In [1]:
__author__ = 'Congrui_Li'

In [2]:
import numpy as np
import scipy as sp
import pandas as pd

In [3]:
sp.__version__

'1.0.0'

In [4]:
data = np.genfromtxt('Min_USA.csv', dtype=float, delimiter=',', skip_header=1) 

In [5]:
data.shape

(82866, 2473)

In [6]:
import csv
with open('Min_USA.csv', 'rb') as f:
    col_names = next(csv.reader(f))

In [7]:
len(col_names)

2473

In [9]:
from scipy import sparse

In [10]:
data_sparse = sparse.csc_matrix(data)

In [11]:
# efficient Jaccard similarity calculation
def jaccard_similarities(mat):
    cols_sum = mat.getnnz(axis=0)
    ab = mat.T * mat

    # for rows
    aa = np.repeat(cols_sum, ab.getnnz(axis=0))
    # for columns
    bb = cols_sum[ab.indices]

    similarities = ab.copy()
    similarities.data /= (aa + bb - ab.data)

    return similarities

In [12]:
jaccard_mat = jaccard_similarities(data_sparse)

In [13]:
# turn it back into numpy array
jaccard_arr = jaccard_mat.A

In [14]:
# turn it into pandas dataframe with row and col names
jaccard_df = pd.DataFrame(jaccard_arr, index=col_names, columns=col_names)

In [15]:
jaccard_df.shape

(2473, 2473)

In [16]:
jaccard_df.to_csv("jaccard_similarities.csv")

In [17]:
rst_col_names = []
rst_col_names.append("mineral")

for i in range(10): 
    i += 1
    rst_col_names.append("mineral_%d" % i)
    rst_col_names.append("similarity_%d" % i)

print rst_col_names   

['mineral', 'mineral_1', 'similarity_1', 'mineral_2', 'similarity_2', 'mineral_3', 'similarity_3', 'mineral_4', 'similarity_4', 'mineral_5', 'similarity_5', 'mineral_6', 'similarity_6', 'mineral_7', 'similarity_7', 'mineral_8', 'similarity_8', 'mineral_9', 'similarity_9', 'mineral_10', 'similarity_10']


In [18]:
with open("jaccard_bottom10.csv", "w") as jb10_csv:
    jb10_csv.write(",".join(rst_col_names) + "\n")
    for i in range(jaccard_arr.shape[0]):
        sorted_row = np.argsort(jaccard_arr[i,:])
        cur_row = []
        cur_row.append(col_names[i])
        for j in range(10):
            cur_ind = sorted_row[j] 
            if cur_ind == i:
                print("warning!!! same mineral in bottom 10!!!")            
            cur_row.append( col_names[cur_ind] )
            cur_row.append( str(jaccard_arr[i,cur_ind]) )

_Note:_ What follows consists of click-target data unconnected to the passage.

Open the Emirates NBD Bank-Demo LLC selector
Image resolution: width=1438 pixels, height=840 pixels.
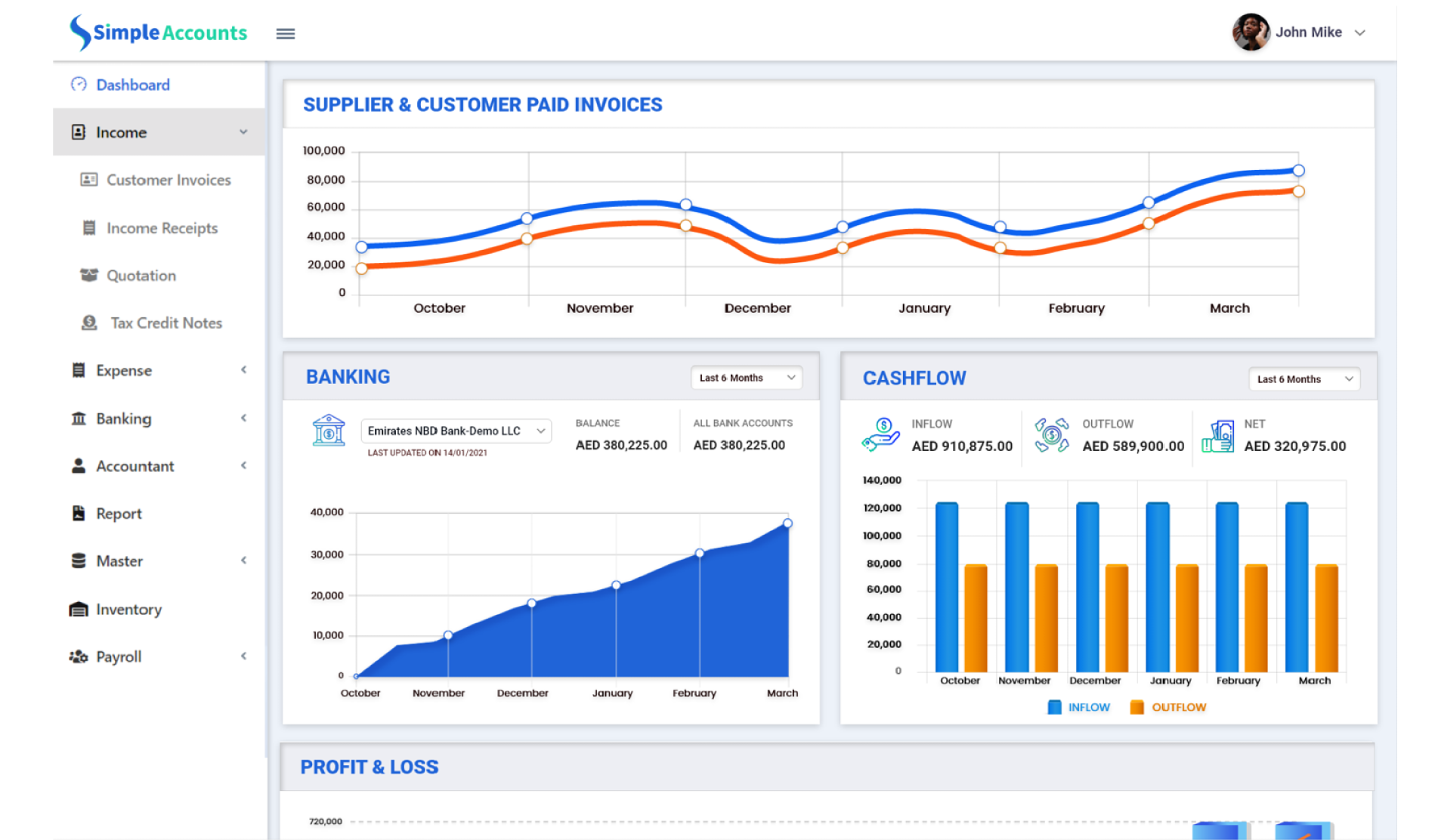[456, 431]
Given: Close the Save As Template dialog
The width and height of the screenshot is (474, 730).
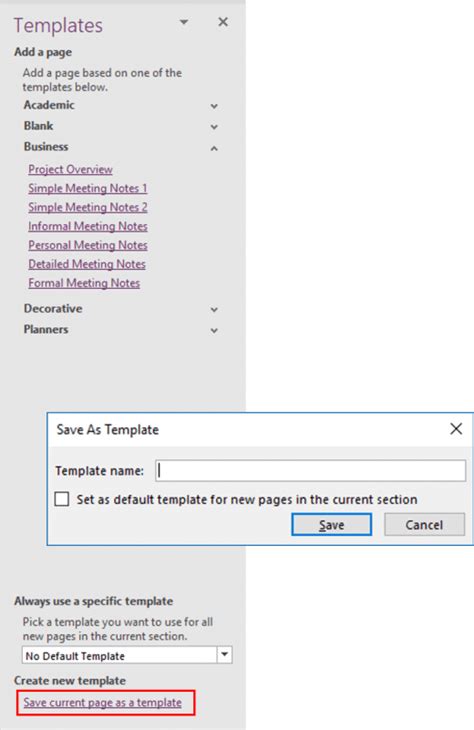Looking at the screenshot, I should tap(456, 429).
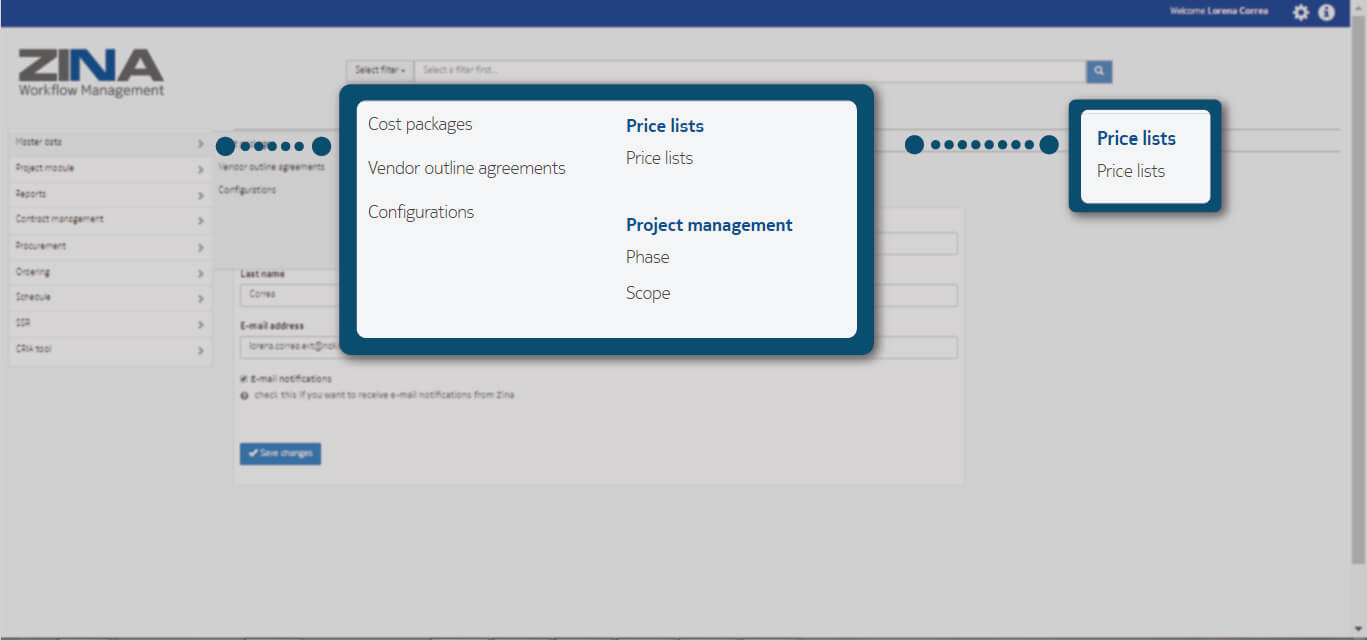Click the Last name input field

[x=290, y=295]
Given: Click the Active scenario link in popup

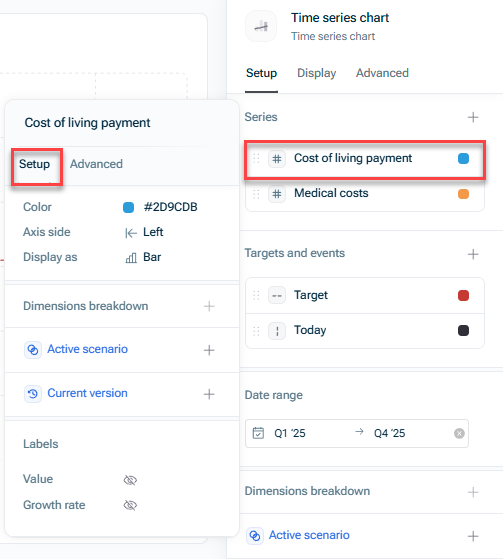Looking at the screenshot, I should 87,349.
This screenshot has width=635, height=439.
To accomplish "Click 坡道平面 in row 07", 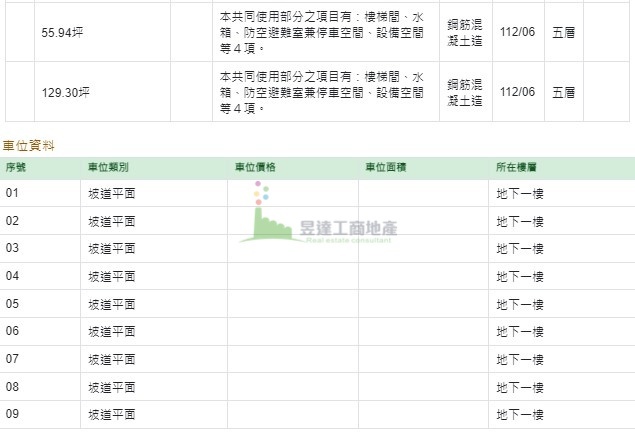I will [111, 358].
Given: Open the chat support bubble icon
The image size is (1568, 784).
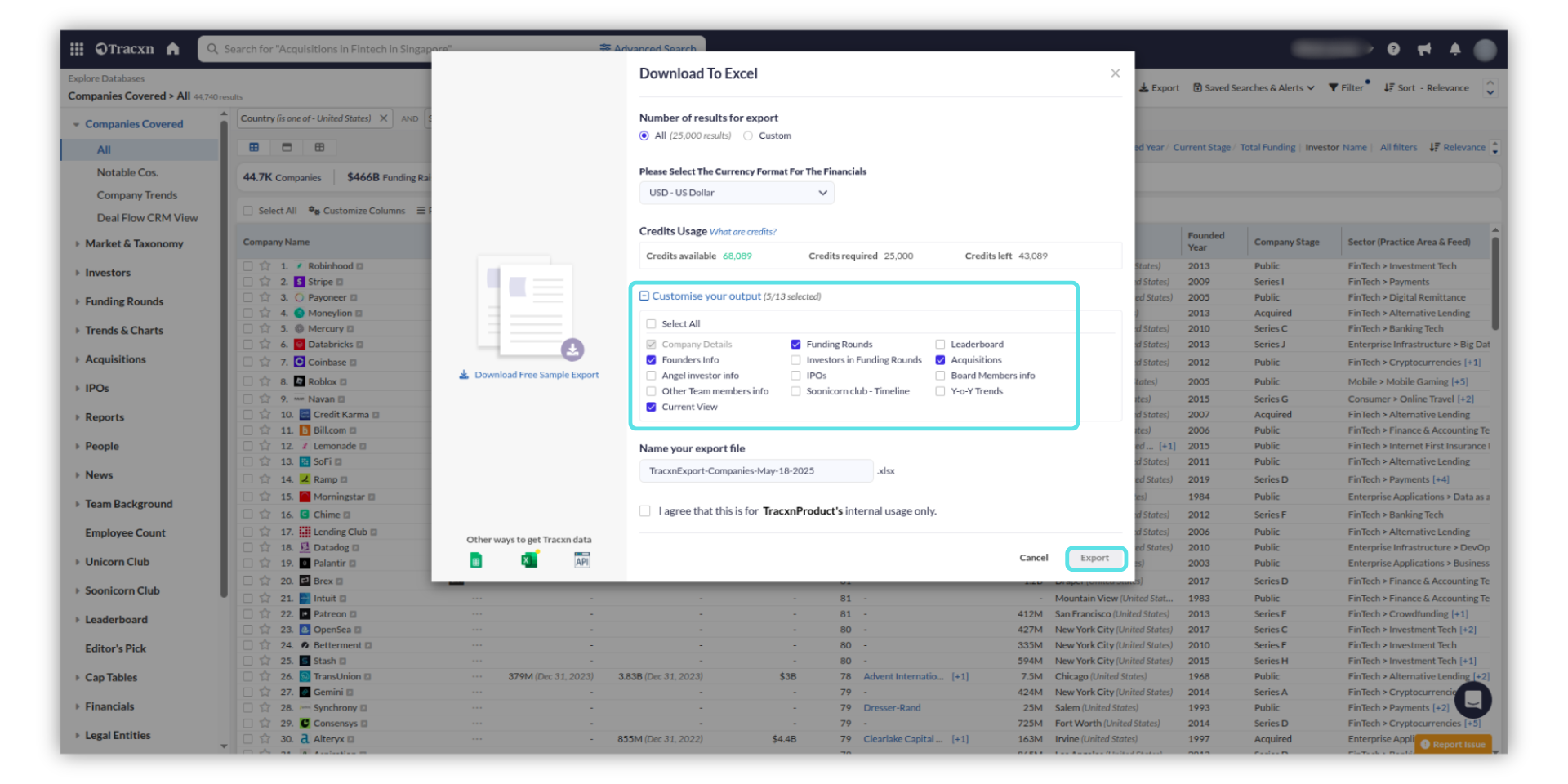Looking at the screenshot, I should tap(1472, 699).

        jb10_csv.write(",".join(cur_row) + "\n")
        
jb10_csv.close()             

In [None]:
with open("jaccard_top10.csv", "w") as jt10_csv:
    jt10_csv.write(",".join(rst_col_names) + "\n")
    for i in range(jaccard_arr.shape[0]):
        sorted_row = np.argsort(jaccard_arr[i,:])[::-1]
        cur_row = []
        cur_row.append(col_names[i])
        for j in range(11):
            cur_ind = sorted_row[j]
            # the similarity between a mineral and itself would always be the largest, which is 1.0, skip this situation
            if cur_ind == i:
                continue
            cur_row.append( col_names[cur_ind] )
            cur_row.append( str(jaccard_arr[i,cur_ind]) )
            
        cur_row = cur_row[:21]
        jt10_csv.write(",".join(cur_row) + "\n")
        
jt10_csv.close() 

In [None]:
import sklearn.preprocessing as pp

In [None]:
# efficient cosine similarity calculation
def cosine_similarities(mat):
    col_normed_mat = pp.normalize(mat.tocsc(), axis=0)
    return col_normed_mat.T * col_normed_mat

In [None]:
cosine_mat = cosine_similarities(data_sparse)

In [None]:
# turn it back into numpy array
cosine_arr = cosine_mat.A

In [None]:
# turn it into pandas dataframe with row and col names
cosine_df = pd.DataFrame(cosine_arr, index=col_names, columns=col_names)

In [None]:
cosine_df.shape

In [None]:
cosine_df.to_csv("cosine_similarities.csv")

In [None]:
with open("cosine_bottom10.csv", "w") as cb10_csv:
    cb10_csv.write(",".join(rst_col_names) + "\n")
    for i in range(cosine_arr.shape[0]):
        sorted_row = np.argsort(cosine_arr[i,:])
        cur_row = []
        cur_row.append(col_names[i])
        for j in range(10):
            cur_ind = sorted_row[j] 
            if cur_ind == i:
                print("warning!!! same mineral in bottom 10!!!")            
            cur_row.append( col_names[cur_ind] )
            cur_row.append( str(cosine_arr[i,cur_ind]) )

        cb10_csv.write(",".join(cur_row) + "\n")
        
cb10_csv.close() 

In [None]:
with open("cosine_top10.csv", "w") as ct10_csv:
    ct10_csv.write(",".join(rst_col_names) + "\n")
    for i in range(cosine_arr.shape[0]):
        sorted_row = np.argsort(cosine_arr[i,:])[::-1]
        cur_row = []
        cur_row.append(col_names[i])
        for j in range(11):
            cur_ind = sorted_row[j]
            # the similarity between a mineral and itself would always be the largest, which is 1.0, skip this situation
            if cur_ind == i:
                continue
            cur_row.append( col_names[cur_ind] )
            cur_row.append( str(cosine_arr[i,cur_ind]) )
            
        cur_row = cur_row[:21]
        ct10_csv.write(",".join(cur_row) + "\n")
        
ct10_csv.close()